Reproduce the records verbatim, starting at the line containing "You are a computer-use agent. The" and ending at the line containing "tap(354, 498)", both included.

# # #

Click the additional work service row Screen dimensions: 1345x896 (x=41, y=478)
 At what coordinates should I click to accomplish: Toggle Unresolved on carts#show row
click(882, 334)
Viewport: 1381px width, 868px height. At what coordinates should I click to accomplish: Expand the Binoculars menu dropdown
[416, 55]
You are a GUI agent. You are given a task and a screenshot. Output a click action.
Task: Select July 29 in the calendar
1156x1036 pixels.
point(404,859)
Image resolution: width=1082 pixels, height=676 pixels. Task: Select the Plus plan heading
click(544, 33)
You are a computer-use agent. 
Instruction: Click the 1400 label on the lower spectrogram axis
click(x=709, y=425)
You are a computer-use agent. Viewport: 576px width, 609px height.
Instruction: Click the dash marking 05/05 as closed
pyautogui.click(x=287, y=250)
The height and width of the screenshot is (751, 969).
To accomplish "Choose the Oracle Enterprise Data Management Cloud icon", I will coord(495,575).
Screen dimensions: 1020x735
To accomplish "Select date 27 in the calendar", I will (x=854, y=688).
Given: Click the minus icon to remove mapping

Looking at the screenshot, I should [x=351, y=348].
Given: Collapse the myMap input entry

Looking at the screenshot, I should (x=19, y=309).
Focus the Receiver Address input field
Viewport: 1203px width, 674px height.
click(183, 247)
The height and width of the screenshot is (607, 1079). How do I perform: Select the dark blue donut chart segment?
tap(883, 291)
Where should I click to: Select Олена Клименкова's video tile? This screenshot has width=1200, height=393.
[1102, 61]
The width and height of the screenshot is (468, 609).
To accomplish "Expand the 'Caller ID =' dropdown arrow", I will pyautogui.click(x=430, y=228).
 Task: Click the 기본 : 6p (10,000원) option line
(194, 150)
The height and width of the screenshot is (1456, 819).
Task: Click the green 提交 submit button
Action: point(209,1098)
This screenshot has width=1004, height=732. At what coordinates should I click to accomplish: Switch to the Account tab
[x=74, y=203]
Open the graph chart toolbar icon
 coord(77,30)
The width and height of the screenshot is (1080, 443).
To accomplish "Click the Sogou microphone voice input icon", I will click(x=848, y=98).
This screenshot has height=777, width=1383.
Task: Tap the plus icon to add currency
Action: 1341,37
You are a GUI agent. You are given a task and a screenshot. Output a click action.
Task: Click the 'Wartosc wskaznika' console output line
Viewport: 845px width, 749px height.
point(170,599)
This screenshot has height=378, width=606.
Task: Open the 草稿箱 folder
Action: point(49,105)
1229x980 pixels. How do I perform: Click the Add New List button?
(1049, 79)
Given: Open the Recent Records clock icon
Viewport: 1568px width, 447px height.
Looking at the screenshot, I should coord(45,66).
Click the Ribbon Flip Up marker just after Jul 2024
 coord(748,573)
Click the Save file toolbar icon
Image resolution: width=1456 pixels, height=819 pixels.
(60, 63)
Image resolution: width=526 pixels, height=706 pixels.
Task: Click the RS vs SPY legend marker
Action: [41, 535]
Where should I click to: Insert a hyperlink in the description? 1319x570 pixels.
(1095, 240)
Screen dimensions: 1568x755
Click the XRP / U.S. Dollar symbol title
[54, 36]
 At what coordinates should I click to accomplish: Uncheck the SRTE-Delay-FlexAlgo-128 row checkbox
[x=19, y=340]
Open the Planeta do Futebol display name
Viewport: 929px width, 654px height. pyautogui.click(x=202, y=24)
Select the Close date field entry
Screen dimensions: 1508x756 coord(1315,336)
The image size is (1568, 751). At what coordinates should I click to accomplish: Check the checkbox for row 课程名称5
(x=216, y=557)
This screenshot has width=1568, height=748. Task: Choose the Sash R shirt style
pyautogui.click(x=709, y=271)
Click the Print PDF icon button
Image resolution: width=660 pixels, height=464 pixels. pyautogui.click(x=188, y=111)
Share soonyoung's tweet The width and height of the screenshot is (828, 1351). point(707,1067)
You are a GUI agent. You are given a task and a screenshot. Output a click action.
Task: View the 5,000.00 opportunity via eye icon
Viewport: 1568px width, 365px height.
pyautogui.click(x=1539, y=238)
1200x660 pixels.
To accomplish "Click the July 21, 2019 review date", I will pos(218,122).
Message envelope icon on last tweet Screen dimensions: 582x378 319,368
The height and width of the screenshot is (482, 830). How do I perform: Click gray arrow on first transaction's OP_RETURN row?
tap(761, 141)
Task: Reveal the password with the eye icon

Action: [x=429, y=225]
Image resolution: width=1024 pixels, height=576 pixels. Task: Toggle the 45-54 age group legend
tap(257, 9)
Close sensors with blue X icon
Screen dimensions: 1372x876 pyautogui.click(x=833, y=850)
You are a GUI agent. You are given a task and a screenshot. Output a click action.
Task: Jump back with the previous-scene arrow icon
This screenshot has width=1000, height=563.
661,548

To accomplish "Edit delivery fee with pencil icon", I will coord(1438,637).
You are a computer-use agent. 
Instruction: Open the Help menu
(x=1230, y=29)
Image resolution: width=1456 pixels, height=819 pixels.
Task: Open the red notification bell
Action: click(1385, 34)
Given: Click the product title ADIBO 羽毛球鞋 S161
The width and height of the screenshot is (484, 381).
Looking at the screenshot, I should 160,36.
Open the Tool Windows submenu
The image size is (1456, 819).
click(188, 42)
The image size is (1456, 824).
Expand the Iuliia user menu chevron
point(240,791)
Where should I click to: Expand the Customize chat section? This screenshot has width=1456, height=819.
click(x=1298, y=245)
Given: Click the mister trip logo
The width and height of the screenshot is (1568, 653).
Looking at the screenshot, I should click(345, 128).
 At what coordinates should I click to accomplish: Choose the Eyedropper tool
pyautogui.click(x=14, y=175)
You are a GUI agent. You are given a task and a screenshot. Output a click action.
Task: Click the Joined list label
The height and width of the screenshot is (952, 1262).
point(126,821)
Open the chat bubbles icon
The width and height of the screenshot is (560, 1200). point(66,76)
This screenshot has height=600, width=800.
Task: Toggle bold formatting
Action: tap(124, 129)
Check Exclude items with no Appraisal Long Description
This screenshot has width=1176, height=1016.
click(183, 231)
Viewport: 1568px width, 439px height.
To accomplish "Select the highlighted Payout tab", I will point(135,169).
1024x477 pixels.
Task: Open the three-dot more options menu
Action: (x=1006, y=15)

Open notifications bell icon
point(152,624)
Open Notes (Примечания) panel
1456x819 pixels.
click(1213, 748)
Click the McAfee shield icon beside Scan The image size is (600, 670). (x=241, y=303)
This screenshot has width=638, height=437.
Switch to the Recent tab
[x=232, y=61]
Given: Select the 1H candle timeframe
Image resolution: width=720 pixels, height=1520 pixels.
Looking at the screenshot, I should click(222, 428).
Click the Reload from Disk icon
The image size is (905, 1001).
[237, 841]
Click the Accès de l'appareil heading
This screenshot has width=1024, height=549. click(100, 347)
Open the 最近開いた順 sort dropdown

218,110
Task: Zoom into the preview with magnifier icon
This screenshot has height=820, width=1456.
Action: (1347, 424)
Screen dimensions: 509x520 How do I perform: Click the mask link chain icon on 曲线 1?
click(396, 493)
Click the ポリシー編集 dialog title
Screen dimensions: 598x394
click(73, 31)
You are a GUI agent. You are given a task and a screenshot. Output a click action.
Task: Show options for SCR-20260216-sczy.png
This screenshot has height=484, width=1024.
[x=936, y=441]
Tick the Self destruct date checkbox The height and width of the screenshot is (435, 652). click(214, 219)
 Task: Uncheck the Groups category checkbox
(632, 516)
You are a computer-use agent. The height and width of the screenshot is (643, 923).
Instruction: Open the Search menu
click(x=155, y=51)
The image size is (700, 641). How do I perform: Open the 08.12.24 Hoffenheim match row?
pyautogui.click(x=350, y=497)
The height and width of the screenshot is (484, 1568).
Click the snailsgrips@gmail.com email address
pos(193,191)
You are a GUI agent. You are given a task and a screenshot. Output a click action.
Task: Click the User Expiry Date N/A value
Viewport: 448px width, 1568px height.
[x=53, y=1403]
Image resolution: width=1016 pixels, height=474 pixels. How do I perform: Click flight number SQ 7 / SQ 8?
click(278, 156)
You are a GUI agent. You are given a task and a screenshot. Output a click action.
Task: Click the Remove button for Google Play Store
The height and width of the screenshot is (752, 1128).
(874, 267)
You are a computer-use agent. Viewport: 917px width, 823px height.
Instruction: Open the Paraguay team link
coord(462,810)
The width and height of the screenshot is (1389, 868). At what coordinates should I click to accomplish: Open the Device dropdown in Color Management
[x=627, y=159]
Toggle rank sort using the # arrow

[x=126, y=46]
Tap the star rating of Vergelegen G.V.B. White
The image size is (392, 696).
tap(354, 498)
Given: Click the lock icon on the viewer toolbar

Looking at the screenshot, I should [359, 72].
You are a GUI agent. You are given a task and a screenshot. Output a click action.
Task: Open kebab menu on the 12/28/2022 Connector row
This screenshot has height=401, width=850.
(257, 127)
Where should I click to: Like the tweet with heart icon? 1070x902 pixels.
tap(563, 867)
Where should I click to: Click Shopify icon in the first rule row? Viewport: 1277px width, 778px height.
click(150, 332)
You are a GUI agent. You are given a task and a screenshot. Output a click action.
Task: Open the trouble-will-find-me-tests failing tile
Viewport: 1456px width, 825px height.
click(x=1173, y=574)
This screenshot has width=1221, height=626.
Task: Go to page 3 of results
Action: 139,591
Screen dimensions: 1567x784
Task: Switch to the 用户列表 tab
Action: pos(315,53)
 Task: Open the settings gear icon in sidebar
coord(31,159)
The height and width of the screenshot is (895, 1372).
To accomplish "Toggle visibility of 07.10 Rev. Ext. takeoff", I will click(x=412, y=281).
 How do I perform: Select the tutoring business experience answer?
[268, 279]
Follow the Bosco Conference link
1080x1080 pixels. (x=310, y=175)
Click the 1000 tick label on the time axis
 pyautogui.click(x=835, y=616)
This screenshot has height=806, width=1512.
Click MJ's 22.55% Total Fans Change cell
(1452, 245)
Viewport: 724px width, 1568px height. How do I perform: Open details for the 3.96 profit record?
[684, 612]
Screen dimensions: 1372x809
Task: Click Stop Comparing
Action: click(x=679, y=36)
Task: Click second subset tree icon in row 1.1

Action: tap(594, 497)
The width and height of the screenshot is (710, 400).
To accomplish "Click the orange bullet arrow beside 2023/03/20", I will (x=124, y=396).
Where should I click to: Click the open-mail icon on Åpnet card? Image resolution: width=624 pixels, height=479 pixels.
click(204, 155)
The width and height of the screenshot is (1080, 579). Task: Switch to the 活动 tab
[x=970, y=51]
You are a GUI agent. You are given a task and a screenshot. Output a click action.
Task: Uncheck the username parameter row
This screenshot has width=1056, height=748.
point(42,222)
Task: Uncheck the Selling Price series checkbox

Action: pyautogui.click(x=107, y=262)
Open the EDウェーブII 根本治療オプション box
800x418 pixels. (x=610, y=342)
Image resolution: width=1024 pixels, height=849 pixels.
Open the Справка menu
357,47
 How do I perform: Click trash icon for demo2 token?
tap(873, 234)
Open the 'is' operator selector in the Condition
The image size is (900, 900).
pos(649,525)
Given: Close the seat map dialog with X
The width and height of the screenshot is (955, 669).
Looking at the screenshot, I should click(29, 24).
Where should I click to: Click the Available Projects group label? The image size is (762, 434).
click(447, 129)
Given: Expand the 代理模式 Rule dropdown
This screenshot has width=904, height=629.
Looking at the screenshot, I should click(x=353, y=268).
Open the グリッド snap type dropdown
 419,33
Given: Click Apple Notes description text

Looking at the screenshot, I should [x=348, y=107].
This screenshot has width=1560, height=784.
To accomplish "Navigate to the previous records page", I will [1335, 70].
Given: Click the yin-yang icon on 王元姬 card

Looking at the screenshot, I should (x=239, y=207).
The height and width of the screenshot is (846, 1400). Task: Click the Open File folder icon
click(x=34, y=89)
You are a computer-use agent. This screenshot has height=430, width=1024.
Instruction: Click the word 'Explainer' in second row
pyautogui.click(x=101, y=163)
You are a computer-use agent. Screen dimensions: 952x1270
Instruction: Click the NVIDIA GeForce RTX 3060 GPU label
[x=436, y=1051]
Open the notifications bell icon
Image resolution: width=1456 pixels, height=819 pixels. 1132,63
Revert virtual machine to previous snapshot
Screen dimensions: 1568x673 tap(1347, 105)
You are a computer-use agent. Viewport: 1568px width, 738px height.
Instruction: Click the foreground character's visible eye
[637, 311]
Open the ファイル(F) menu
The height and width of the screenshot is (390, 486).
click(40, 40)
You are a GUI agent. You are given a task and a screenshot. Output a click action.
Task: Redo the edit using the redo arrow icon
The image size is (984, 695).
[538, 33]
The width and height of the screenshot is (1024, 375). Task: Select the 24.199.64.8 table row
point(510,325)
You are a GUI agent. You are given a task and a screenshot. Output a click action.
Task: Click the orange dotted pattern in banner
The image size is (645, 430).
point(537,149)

# # #

> _Problem solution_
You are a computer-use agent. The height and width of the screenshot is (643, 923).
Instruction: Open the Search menu
click(x=155, y=51)
The image size is (700, 641). How do I perform: Open the 08.12.24 Hoffenheim match row?
pyautogui.click(x=350, y=497)
The height and width of the screenshot is (484, 1568).
Click the snailsgrips@gmail.com email address
pos(193,191)
You are a GUI agent. You are given a task and a screenshot. Output a click action.
Task: Click the User Expiry Date N/A value
Viewport: 448px width, 1568px height.
[x=53, y=1403]
Image resolution: width=1016 pixels, height=474 pixels. How do I perform: Click flight number SQ 7 / SQ 8?
click(278, 156)
You are a GUI agent. You are given a task and a screenshot. Output a click action.
Task: Click the Remove button for Google Play Store
The height and width of the screenshot is (752, 1128).
(874, 267)
You are a computer-use agent. Viewport: 917px width, 823px height.
Instruction: Open the Paraguay team link
coord(462,810)
The width and height of the screenshot is (1389, 868). At what coordinates should I click to accomplish: Open the Device dropdown in Color Management
[x=627, y=159]
Toggle rank sort using the # arrow

[x=126, y=46]
Tap the star rating of Vergelegen G.V.B. White
The image size is (392, 696).
tap(354, 498)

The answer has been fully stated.